Problem is, now, I am a mum, and I tell you there was not much I would not have done that day to make sure I would not see this sad look in my baby's eyes.
Early afternoon, I could not help calling daycare to check on Malo and how he managed without the doudou. OK, said the lady, but he clearly felt something was off, and he had refused to nap, throwing the erastz of a doudou at the bottom of the bed. Not exactly what I wanted to hear.
Next step was to try and find a new scarf which looked like the lost one. Not an easy task, since I had been enough of a fool to give my son a scarf from a brand which has known better days and is now only sold in a few shops in Provence, and of a pattern which they have stopped producing years ago. Well done, me.
After a day feeling like the most useless and miserable mum earth has ever produced, I got home, still wondering how to deal with Malo and his loss.
Then I realised I had a message on my mobile phone. I checked the caller: it was the doctor. I checked the message: SHE HAD FOUND THE DOUDOU! We would not be able to get it before the following morning, but now, we knew we would manage another night.
We now have the doudou back.

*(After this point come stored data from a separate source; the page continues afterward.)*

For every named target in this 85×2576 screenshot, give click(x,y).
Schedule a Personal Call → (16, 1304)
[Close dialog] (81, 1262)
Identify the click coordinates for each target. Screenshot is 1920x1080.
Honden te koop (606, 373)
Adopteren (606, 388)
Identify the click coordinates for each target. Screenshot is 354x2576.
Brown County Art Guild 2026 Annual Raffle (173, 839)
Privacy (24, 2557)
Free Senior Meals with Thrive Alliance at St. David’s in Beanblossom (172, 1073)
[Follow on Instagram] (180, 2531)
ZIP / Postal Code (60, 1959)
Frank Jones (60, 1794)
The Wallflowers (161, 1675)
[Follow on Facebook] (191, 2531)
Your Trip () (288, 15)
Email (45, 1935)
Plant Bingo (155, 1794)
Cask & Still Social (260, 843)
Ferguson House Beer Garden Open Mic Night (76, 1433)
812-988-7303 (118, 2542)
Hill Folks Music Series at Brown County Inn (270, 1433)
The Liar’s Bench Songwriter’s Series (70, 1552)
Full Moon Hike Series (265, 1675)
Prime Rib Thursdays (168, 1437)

My mum has managed, through a friend who works at the firm producing the scarves, to get the exact same one (that was the last one: I cannot believe my luck!), so we have a spare one (although I'd better keep it around my neck night and day if I want it to feel the same as the old one - good thing we're getting into Winter).
Malo has also developped a fondness for another scarf of mine, of the same pattern but bright yellow this time, so I have hopes that, if we were to lose both the old and the new red scarves, we may be able to survive with the yellow one.
And now, if the Company producing these scarves does not have anything against child labour, they may want to consider using Malo as their new top model... They could pay him in scarves: if he carries on being a scarf addict until he's in his 20s, that may prove a good deal for me.